### PROMPT 1
For each statement, answer yes or no according to the credit card fraud piece, and quote the exact words that decide it. (a) The purchases were all made within a single 15-minute period. (b) The writer's identity was stolen. (c) The writer has had the card for 15 years.
### PROMPT 2
In the credit card fraud piece, list every purchase named in the sentence that begins "Hmmm,".
### PROMPT 3
Quote everything in the credit card fraud piece from "No, my identity" down to "evens out, right?".

Getting away with shopping

I received a call from my credit card company the other day telling me there was some “unusual activity” on my account. Hmmm, 12 65-inch plasma TVs, 18 iPhones, 22 Xbox games, 900 gallons of diesel fuel, several gold chains, $6,000 worth of NFL memorabilia and a box of blueberry bagels. Whoa! Blueberry bagels? Maybe that was the “unusual activity” they were talking about. That must have been the tipoff. Anyone who knows me knows I only eat plain bagels.
Or was it the fact that all this stuff was bought in a city a thousand miles from my home in a single 15-minute period? All in the same store? Even with a list it would take me longer than that. I’ve spent longer than 15 minutes buying cat food ... and these guys are getting plasma TVs? Have you ever tried to put 900 gallons of diesel in a cart? Knowing me, I’d get it all in one cart and then find out one of the wheels was square and have to put it all in another.
Could it be that in the 15 years I’ve had that card I’ve never charged more than a few hundred dollars on it that tipped them off?
“Has your card been lost or stolen?” they asked.
“No, here it is, right in my wallet, where it’s sat unused for the last two years.”
“Don’t use it,” they said, “Until we send you a new card.” Fine, I wasn’t using it anyway, a couple days without it won’t hurt. It seems, however, they forgot to tell the criminals not to use it. Today they bought seven laptops, 52 copies of “Grand Theft Auto,” a set of tires for a car I do not own, and several $20 purchases from the same gas station seconds apart.
No, my identity hasn’t been stolen, this is simple, old-fashioned, high-tech thievery. Besides, no one wants my identity. I could put it out with the trash and no one would take it. They want someone with more money and more credit. The good news is that I don’t have to pay a dime for all the stuff they bought, the credit card company will pass the loss along to their cardholders by raising their interest rates. So, maybe I will have to pay a dime, but so will you, so it all evens out, right?

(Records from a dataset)
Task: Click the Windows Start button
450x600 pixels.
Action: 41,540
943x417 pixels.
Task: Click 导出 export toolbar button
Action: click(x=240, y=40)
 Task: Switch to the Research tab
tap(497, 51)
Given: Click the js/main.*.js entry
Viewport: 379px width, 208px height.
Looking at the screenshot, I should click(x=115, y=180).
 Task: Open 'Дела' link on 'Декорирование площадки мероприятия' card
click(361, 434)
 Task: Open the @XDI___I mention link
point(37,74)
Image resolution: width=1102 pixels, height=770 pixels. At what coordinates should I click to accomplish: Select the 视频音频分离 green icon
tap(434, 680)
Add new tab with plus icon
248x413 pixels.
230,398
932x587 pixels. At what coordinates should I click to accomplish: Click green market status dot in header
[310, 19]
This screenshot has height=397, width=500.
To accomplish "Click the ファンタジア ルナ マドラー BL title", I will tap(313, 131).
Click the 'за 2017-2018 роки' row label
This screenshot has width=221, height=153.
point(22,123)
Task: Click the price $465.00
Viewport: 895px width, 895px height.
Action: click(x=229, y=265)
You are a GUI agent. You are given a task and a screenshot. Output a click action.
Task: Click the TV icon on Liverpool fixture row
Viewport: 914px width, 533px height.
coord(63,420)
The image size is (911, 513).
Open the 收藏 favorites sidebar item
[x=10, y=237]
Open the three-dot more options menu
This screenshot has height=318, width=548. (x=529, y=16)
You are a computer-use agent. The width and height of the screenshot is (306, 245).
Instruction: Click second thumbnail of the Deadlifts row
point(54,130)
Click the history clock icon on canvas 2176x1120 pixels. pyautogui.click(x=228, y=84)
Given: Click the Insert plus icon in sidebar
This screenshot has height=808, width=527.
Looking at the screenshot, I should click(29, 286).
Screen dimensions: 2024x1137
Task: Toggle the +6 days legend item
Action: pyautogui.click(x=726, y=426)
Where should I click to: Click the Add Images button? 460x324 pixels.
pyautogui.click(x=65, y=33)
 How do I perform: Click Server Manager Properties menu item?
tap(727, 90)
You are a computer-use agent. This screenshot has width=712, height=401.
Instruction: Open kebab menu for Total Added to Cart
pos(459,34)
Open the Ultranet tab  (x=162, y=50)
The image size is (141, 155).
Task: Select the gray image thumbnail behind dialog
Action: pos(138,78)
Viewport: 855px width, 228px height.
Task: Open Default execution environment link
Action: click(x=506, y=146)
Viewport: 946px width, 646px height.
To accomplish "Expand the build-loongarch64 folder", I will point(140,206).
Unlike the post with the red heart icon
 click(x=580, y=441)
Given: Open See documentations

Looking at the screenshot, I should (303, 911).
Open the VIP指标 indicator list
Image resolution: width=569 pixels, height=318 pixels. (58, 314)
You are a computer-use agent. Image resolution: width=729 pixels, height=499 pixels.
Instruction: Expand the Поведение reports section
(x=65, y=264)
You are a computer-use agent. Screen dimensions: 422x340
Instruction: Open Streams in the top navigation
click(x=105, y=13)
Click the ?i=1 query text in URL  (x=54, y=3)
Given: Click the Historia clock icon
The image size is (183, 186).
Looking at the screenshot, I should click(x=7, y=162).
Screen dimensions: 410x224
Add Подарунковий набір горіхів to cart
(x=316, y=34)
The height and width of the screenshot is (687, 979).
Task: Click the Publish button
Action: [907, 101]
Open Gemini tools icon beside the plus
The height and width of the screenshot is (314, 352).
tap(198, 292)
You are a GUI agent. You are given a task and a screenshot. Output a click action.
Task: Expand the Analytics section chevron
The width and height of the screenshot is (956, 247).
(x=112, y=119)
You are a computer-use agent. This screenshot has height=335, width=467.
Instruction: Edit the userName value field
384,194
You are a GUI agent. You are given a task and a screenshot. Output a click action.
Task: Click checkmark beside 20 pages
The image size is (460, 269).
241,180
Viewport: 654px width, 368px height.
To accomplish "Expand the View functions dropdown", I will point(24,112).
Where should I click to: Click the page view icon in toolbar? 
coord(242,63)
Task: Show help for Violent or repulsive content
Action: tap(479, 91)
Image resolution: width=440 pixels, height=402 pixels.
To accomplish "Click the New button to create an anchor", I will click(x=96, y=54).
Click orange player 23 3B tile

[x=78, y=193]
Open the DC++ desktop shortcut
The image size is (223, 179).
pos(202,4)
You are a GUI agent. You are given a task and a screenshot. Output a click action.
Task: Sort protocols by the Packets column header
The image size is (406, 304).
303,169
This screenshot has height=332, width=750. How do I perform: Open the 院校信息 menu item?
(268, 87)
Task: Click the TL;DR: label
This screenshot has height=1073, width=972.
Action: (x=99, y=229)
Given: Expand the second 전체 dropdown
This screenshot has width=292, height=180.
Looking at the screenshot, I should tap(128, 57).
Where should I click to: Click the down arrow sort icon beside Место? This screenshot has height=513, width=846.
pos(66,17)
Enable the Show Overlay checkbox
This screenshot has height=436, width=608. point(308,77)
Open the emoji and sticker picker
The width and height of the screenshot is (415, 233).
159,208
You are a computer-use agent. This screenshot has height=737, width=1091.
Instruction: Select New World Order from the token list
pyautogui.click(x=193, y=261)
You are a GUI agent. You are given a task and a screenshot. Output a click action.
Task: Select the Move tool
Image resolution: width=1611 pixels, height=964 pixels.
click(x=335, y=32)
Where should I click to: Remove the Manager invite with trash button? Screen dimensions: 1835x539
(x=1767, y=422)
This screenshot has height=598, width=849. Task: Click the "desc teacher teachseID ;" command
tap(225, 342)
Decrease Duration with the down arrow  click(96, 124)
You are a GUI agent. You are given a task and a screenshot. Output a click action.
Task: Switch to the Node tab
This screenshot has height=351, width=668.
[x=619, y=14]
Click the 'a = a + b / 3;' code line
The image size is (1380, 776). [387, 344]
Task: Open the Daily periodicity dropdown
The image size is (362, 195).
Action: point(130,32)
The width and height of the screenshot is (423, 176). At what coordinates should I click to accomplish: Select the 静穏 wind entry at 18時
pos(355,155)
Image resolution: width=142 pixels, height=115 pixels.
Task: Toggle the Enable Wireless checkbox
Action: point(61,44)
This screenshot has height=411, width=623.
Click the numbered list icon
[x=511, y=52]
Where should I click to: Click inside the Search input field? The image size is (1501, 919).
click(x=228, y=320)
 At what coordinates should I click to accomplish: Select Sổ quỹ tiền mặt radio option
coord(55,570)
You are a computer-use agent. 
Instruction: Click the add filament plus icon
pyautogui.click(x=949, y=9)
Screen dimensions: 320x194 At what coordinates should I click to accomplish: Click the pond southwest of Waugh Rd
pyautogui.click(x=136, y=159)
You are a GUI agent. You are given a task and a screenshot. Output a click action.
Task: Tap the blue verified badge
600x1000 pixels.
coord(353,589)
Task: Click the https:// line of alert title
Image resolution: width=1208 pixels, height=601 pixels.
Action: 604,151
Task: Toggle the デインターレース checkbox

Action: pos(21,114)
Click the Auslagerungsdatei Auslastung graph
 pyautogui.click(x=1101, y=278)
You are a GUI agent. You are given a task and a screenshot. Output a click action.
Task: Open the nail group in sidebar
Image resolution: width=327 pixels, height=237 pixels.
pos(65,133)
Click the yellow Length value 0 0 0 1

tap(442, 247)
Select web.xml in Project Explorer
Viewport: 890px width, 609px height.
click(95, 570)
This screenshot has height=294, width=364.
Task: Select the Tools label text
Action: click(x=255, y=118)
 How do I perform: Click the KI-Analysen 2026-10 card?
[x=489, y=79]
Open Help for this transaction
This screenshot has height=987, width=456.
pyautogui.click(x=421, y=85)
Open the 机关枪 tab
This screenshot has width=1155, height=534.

### CORRECT RESULT 1
(a) Yes: "all this stuff was bought in a city a thousand miles from my home in a single 15-minute period"
(b) No: "No, my identity hasn’t been stolen"
(c) Yes: "in the 15 years I’ve had that card"

### CORRECT RESULT 2
12 65-inch plasma TVs
18 iPhones
22 Xbox games
900 gallons of diesel fuel
several gold chains
$6,000 worth of NFL memorabilia
a box of blueberry bagels

### CORRECT RESULT 3
No, my identity hasn’t been stolen, this is simple, old-fashioned, high-tech thievery. Besides, no one wants my identity. I could put it out with the trash and no one would take it. They want someone with more money and more credit. The good news is that I don’t have to pay a dime for all the stuff they bought, the credit card company will pass the loss along to their cardholders by raising their interest rates. So, maybe I will have to pay a dime, but so will you, so it all evens out, right?